Bunların dışında kutsal metinlerin imitasyonları da söz konusudur. Ancak yazmaların pek çok yeri okunamadığı için bunları yeniden derlemek çok zor olmuş, bazı bölümler ise derlenemez şekilde bozulmuştur. Metinler daha çok deri üzerine yazılmış olmakla birlikte papirüs ve bakır üzerine yazılmış metinler de vardır. Bu metinlerin dilleri İbranice, Arami dili ve yerel dillerdir. Bu belgeler aynı zamanda bunları yazan topluluğun inançları ve yaşayışları hakkında da bilgi vermektedir. Bu metinleri bir Yahudi topluluğunun yazdığına kuşku yoktur. Bu topluluk genellikle Esseniler olarak düşünülmektedir. Metinlerin yazılış tarihleri de metinlerin bir topluluk tarafından yazıldığını ve saklandığını göstermektedir. Metinlerin en eskisi MÖ 250 en yenisi ise 68 tarihine tarihlenmektedir. 68 tarihi aynı zamanda Kudüs’e giden Roma ordularının Kumran kentini yıktıkları tarihtir. Bu yazmaların arasında Enok Kitabı’na ait parçalarında olduğu ve bu toplulukları etkilediği bilinmektedir. Kitabın yazarı Enok olarak gözükse de, araştırmacılar bununTanah’da adı geçen Enok olmadığından emindirler. Daha önce de belirttiğimiz gibi kitaba eklemeler yapılmış ve kitap birçok yazarın elinden çıkmıştır. Peki Efsanevi Enok Kimdir ? Enok adına ilk olarak Tanah’ın Yaradılış bölümünde rastlarız. Vulgata’da “Enok” ve Türkçe Kutsal Kitap’ta “Hanok” adıyla geçen Enok’u, aşağıdaki alıntıda da olduğu gibi bazı kitaplar Enoş diye yazsa da yine Türkçe Kutsal Kitap’ta geçen Enoş (Vulgata’da Enos) ile karıştırmamak gerekir.
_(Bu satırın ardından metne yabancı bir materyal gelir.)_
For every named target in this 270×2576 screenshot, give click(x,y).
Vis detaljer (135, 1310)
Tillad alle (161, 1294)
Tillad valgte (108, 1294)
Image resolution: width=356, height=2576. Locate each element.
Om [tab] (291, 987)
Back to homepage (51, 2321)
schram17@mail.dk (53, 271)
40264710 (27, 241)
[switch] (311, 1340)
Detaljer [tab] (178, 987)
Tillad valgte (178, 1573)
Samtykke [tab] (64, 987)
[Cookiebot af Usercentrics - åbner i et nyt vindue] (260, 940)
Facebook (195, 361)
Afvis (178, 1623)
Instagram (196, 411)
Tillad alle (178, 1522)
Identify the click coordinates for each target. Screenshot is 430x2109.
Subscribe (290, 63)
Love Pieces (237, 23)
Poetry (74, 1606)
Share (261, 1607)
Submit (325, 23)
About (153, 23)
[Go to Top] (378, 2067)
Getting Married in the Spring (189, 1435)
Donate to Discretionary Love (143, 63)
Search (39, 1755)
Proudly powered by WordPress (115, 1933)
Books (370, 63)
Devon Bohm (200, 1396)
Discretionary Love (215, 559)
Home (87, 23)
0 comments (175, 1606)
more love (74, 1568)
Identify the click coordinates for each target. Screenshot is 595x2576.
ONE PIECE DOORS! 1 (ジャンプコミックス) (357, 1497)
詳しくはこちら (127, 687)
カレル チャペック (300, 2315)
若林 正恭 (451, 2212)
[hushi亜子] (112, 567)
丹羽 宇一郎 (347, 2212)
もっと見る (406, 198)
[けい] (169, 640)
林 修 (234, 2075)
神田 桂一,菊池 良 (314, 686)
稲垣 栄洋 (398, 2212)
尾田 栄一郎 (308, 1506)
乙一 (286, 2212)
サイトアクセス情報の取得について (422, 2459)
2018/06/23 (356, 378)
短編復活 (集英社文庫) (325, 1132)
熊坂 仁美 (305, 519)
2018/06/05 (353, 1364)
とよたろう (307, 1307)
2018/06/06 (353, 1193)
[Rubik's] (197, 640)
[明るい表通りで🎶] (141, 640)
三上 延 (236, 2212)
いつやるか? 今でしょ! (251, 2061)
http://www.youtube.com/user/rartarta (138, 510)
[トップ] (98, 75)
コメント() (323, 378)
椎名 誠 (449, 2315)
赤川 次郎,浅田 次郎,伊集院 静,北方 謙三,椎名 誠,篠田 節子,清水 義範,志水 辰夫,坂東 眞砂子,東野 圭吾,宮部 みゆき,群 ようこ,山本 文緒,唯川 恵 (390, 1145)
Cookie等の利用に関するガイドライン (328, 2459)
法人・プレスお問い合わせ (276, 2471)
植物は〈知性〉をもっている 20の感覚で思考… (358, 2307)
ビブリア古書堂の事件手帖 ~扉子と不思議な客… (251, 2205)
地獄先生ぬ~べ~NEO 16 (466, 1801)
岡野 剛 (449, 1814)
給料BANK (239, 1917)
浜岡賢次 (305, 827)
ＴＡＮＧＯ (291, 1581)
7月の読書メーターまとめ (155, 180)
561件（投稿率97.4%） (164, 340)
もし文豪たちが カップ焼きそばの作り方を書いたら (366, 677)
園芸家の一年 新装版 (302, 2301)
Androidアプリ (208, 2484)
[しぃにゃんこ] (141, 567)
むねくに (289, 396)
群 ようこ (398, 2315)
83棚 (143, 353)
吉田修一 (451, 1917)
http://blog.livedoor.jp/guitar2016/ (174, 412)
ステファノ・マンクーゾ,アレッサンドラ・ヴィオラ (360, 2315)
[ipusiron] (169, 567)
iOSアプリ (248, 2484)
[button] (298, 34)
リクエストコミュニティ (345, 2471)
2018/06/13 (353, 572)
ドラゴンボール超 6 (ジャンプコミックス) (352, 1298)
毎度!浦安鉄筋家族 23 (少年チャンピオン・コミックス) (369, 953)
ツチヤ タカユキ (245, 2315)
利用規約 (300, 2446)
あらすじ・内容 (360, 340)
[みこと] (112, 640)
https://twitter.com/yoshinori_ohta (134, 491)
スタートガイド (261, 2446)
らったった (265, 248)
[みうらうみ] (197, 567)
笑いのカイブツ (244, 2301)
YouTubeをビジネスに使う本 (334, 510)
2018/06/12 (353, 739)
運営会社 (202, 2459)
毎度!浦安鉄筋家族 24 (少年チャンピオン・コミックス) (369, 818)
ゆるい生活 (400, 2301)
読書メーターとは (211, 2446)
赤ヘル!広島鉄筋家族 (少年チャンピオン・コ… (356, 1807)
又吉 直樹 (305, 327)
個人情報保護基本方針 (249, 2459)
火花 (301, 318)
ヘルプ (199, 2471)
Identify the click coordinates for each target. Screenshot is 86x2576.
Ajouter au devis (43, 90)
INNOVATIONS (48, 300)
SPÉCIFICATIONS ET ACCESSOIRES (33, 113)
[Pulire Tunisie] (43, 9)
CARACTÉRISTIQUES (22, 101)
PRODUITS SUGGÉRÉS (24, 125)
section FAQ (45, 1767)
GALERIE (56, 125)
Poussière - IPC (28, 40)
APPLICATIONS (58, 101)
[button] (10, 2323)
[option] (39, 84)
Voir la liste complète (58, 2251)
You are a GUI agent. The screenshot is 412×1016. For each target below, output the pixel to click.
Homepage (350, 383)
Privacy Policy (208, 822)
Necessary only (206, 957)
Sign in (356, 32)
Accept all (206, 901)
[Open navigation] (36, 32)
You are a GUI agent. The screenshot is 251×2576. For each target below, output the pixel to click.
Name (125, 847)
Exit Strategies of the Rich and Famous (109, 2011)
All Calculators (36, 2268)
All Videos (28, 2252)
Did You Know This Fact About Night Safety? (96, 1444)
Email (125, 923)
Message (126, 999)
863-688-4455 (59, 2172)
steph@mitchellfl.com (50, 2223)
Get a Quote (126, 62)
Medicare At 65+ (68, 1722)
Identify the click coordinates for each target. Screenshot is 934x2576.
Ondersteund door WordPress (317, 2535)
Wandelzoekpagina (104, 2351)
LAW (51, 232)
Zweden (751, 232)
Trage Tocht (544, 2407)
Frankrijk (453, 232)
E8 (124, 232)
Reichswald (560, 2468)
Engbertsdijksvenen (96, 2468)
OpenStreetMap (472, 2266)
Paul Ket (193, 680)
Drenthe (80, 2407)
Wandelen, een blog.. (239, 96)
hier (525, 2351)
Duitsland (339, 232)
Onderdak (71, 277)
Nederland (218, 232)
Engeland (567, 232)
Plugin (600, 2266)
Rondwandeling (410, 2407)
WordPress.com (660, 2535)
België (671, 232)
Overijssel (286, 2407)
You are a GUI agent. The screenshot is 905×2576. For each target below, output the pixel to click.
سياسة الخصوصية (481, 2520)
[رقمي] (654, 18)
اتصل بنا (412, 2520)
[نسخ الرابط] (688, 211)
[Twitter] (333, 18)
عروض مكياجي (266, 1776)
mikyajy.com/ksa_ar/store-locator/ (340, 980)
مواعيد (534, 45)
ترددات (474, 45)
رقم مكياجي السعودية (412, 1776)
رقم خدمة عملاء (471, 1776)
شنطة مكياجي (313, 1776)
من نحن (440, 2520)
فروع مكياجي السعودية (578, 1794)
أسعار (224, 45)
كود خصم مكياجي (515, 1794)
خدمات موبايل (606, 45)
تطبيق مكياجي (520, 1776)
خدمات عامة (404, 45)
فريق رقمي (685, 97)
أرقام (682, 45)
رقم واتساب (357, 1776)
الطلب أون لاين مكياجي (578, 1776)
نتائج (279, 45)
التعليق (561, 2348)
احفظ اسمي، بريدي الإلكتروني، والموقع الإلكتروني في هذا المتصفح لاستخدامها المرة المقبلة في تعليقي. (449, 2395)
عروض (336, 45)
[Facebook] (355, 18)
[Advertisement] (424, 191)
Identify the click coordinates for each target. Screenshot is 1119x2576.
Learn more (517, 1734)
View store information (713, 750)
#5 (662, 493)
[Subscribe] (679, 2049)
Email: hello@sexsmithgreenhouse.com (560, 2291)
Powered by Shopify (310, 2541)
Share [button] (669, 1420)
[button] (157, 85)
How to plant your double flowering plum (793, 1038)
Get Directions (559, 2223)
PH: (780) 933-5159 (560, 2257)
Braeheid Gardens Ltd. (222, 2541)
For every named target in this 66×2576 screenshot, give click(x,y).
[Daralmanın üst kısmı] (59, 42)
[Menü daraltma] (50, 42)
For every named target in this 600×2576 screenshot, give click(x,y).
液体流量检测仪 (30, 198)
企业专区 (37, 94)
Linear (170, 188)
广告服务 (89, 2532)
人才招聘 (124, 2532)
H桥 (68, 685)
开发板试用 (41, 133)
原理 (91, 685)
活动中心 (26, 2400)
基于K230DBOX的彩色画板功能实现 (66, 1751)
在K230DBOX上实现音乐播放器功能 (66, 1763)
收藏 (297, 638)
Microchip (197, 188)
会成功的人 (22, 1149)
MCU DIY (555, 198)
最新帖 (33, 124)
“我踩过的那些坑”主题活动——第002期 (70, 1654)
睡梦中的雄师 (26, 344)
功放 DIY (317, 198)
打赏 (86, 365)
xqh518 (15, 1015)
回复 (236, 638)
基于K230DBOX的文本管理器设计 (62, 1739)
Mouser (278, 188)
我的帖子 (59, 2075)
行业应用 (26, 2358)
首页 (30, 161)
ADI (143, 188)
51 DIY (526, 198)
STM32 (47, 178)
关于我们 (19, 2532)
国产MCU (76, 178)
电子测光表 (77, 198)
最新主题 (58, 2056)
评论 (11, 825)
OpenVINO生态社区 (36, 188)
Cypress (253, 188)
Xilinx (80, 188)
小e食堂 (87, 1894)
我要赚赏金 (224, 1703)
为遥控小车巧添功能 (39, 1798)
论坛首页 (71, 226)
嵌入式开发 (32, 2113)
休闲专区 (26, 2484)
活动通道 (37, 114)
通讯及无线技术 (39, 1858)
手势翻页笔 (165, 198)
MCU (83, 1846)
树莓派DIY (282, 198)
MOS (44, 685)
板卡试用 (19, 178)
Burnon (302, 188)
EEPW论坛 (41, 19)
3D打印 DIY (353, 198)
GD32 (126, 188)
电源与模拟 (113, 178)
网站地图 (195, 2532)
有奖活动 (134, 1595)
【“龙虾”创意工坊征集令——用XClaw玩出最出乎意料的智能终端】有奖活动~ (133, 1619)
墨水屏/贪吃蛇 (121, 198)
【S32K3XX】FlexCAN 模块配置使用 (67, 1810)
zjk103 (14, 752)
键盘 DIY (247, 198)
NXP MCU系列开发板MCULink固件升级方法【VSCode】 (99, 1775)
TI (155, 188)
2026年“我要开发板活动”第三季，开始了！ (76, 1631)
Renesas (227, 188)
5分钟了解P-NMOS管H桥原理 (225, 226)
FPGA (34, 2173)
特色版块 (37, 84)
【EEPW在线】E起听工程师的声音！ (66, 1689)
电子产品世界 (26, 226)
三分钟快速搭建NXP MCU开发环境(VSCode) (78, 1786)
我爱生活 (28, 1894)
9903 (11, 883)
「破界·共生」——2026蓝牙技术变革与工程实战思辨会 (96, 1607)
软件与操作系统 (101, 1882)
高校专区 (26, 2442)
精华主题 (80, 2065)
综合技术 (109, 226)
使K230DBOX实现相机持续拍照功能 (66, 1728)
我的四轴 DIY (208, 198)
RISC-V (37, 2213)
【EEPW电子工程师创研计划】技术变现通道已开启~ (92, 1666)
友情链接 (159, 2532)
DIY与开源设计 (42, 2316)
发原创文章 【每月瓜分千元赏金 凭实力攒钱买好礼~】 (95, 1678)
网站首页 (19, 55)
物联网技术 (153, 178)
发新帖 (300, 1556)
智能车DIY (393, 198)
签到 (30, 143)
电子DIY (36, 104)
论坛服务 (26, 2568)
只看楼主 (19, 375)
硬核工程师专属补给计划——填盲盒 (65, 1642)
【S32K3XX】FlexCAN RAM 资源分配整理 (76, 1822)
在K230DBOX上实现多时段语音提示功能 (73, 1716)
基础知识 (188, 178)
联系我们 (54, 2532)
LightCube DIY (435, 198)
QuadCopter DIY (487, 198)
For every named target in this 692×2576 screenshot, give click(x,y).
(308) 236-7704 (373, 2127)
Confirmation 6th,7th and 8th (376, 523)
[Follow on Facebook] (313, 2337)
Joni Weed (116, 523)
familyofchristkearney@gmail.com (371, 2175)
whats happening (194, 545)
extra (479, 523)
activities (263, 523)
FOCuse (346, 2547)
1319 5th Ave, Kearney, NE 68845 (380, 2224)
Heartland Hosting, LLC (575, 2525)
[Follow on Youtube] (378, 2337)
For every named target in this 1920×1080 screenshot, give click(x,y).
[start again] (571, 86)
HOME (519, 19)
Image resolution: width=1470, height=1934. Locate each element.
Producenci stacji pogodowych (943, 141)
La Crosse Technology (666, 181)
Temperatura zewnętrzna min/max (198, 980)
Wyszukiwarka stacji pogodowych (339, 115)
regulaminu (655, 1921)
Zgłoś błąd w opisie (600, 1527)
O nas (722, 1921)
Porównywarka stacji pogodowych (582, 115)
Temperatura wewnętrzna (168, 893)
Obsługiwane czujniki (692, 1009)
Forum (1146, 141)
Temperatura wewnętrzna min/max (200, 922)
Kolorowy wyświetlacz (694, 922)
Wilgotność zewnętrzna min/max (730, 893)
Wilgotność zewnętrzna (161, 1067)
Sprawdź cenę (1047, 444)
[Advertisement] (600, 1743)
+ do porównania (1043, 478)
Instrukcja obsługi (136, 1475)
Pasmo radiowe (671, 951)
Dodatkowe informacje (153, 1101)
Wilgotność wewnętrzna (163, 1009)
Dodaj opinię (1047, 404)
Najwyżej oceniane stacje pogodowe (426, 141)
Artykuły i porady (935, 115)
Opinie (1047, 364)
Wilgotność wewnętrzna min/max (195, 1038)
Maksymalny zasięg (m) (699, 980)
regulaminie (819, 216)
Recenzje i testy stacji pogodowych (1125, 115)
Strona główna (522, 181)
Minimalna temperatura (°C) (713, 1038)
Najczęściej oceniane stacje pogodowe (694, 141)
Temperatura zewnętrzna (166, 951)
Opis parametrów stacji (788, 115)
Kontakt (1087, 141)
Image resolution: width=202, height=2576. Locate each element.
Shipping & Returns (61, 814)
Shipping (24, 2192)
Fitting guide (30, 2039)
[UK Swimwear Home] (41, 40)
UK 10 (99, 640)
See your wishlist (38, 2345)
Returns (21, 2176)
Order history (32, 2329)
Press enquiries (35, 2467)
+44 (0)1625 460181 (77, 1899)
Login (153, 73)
Enok adı ilk Adem soyu sayılırken karşımıza çıkar: “Kayin karısıyla yattı. Karısı hamile kaldı ve Hanok’u doğurdu. Kayin o sırada bir kent kurmaktaydı. Kente oğlu Hanok’un adını verdi.” (Yaratılış 10;17) Oysa Kutsal Kitap’ta Adem soyunun farklı bir versiyonu daha bulunmaktadır: “Yeret 162 yaşındayken oğlu Hanok doğdu. Hanok’un doğumundan sonra Yeret 800 yıl daha yaşadı. Başka oğulları, kızları oldu. Yeret toplam 962 yıl yaşadıktan sonra öldü. Hanok 65 yaşındayken oğlu Metuşelah doğdu. Metuşelah’ın doğumundan sonra Hanok 300 yıl Tanrı yolunda yürüdü. Başka oğulları, kızları oldu. Hanok toplam 365 yıl yaşadı. Tanrı yolunda yürüdü, sonra ortadan kayboldu; çünkü Tanrı onu yanına almıştı.” (Yaratılış 5; 18-24) Tanah’ın Yaratılış bölümü çok tartışıldığı gibi en az iki farklı metnin bir araya getirilmesinden oluştuğundan iki farklı Enok versiyonu olması normaldir. Öte yandan ikinci versiyon çok büyük bir önem taşımaktadır, çünkü burada Enok’un gökyüzüne Tanrı yanına alınması vardır.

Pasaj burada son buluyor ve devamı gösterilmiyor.